Good article on crowdsourced benchmarks

In a recent article, Derrick Harris talked about how crowdsourcing could be the future of benchmarking. As someone who participates deeply in standardized benchmarks (TPC and SPEC), I wanted to comment on some of the important messages in his blog.

Derrik talks about benchmarking within the context of Hadoop, but in general the article applies to benchmarking across multiple technologies. While SPEC and TPC benchmarks have incredible industry credibility, its hard to ignore the fact that Hadoop, NoSQL, and many open source projects have long since played a different game. I read blogs all the time that talk about simple developer laptop performance tests. While these benchmarks (more realistically performance experiments) aren't what would matter in a datacenter in enterprise application performance, they usually after some review and adjustment tend to have good bits of performance knowledge. I also see single vendor performance results and claims that give very little information.

I have, in the past, talked about the value of standardized benchmarks. I talked about why doing such benchmarks at SPEC lead to unbiased and trusted results. I think the key reason is the rigor and openness by which the review is done and the focus on scenarios that matter within enterprise computing. Also SPEC has years of experience in benchmarking to leverage to avoid pretty common performance testing mistakes. It's impossible to compare a developer laptop performance experiment to any SPEC benchmark result. The result from SPEC is likely far more credible. With SPEC, benchmark results are usually submitted from a large number of vendors meaning the benchmark matters to the industry.

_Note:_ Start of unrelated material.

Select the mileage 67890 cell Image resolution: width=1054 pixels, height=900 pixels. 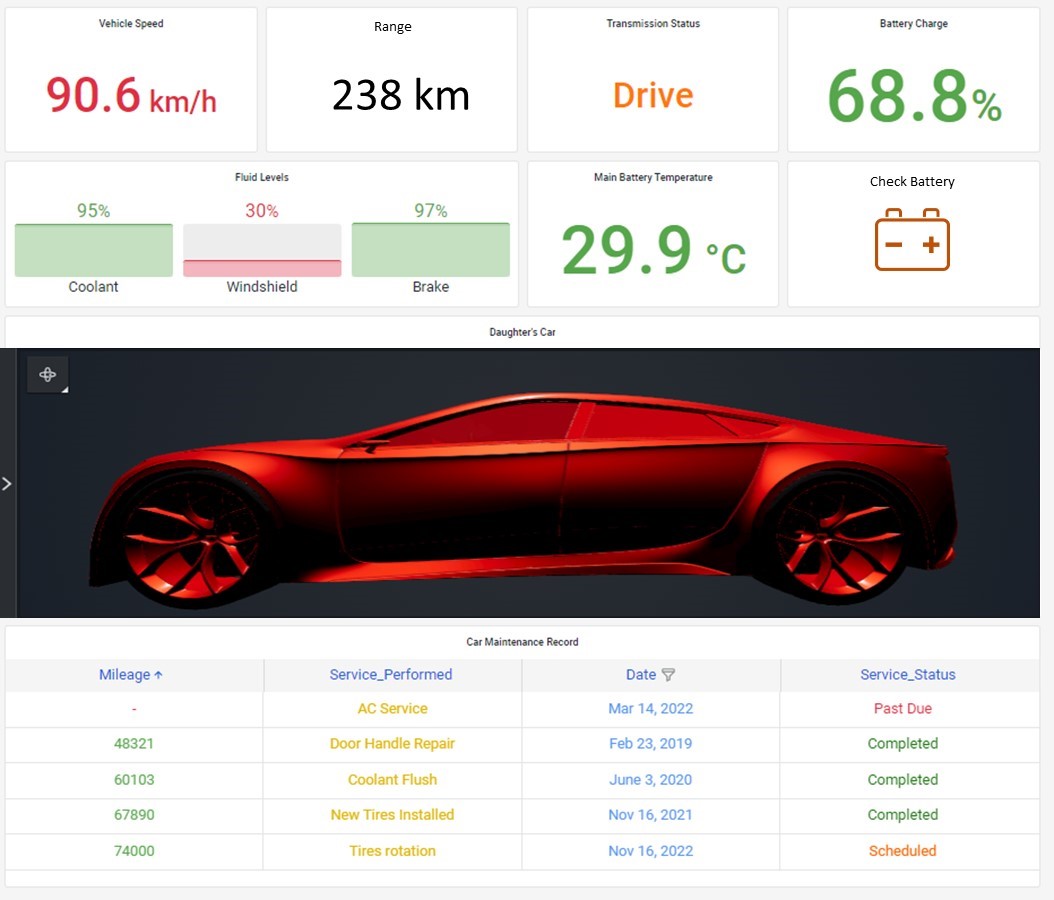(x=134, y=815)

With performance experiments, until there is community review and community participation, there is only one vendor which leads to "one off" tests that have less long standing industry value. The scenario where I wrote about this - a Microsoft "benchmarketing" single vendor result - is a very good example of how results from a single vendor don't have much value.

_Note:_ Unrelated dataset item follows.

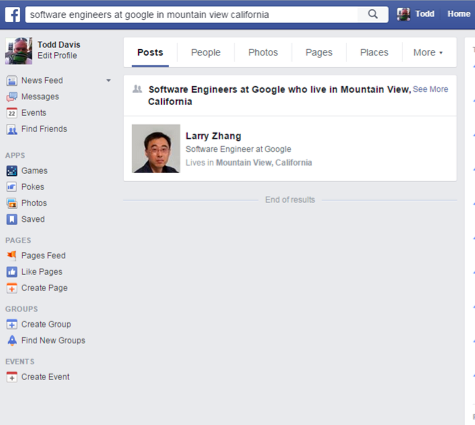The height and width of the screenshot is (425, 475).
Task: Click the Find New Groups rocket icon
Action: click(12, 340)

But there is a problem with some SPEC benchmarks - the community by which results are disclosed and benchmarks designed is a closed community. It's great that SPEC is an un-biased third party to the vendors, but that doesn't mean the review is a community of the consumers of the results. I think Derrik reflects on this by talking about how "big benchmarks" aren't running workloads anyone runs in product. I disagree, but do believe due to the lack of open community it's harder for the consumers to understand how the results compare to their own workloads. I personally will attest to how SPECjEnterprise 2010 and its predecessors have improved Java based application servers for all customer applications. While it might not be clear how that specific benchmark matters to a specific customer's use of a Java based application server, it is not true that improvements shown via the benchmark don't benefit the customer's applications over the long haul. In contrast to Derrik's views, this is why customers benefit from vendors participating themselves in such benchmarking - I don't think this have occurred if all benchmarking done was done without vendor involvement.

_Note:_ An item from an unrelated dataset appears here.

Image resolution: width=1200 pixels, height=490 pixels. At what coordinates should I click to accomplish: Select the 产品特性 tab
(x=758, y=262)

BTW, full disclosure of the performance experiment and results is critical. You can see in the recent Oracle ad issue, that the whole industry loses without such disclosure. Any performance data should be explained within the context of publicly available tests and methodology, tuning etc.

I think if you put the some of these views together (Derrick's and my standardized benchmark views), you'll start to see some possible common threads. Here I think are the key points:

1) We need open community based (crowdsourced is one option, more open standardized benchmarking is another) benchmarking in this day and age. By doing this, the results should be seen as not only trustable but also understandable.

2) Any benchmark, to have value, must have multiple participants actively engaged in publishing results and actively discussing the results and technologies that led to the results. By doing this, the benchmark will have long standard industry value.

I hope this post generates discussion (positive and negative). I'd love to take action and start to figure out how the industry can move forward in open and community based benchmarking.

Thursday, July 26, 2012

Mobile Development on Resume - Check

In the last few weeks, I've been working on a mobile application as a side project. I used IBM Worklight Studio (get the free for developers version here) to design and package the application. Today I used the Android SDK to deploy that application to my Motorola Photon (Android) Smart Phone.

Not really a performance oriented post, but I wanted to quickly talk about how easy this was. I was able to, without any knowledge of Android programming specifics, get this application written and deployed.

Worklight allows you to use open and portable HTML5/JavaScript and popular AJAX widget libraries (jQuery/DOJO) to implement applications that look to be native on each device you target all the while allowing you to access device specific features. So far, I've only deployed to my personal Android (note I'm not a Apple fan). If my wife lets me, I might deploy to her iPhone (she unfortunately is an Apple fan). The cool thing about Worklight is I should be able to take the same HTML5/JS codebase and re-target to iPhone. My guess is now that I have one version done, moving to iPhone shouldn't take more than a few hours.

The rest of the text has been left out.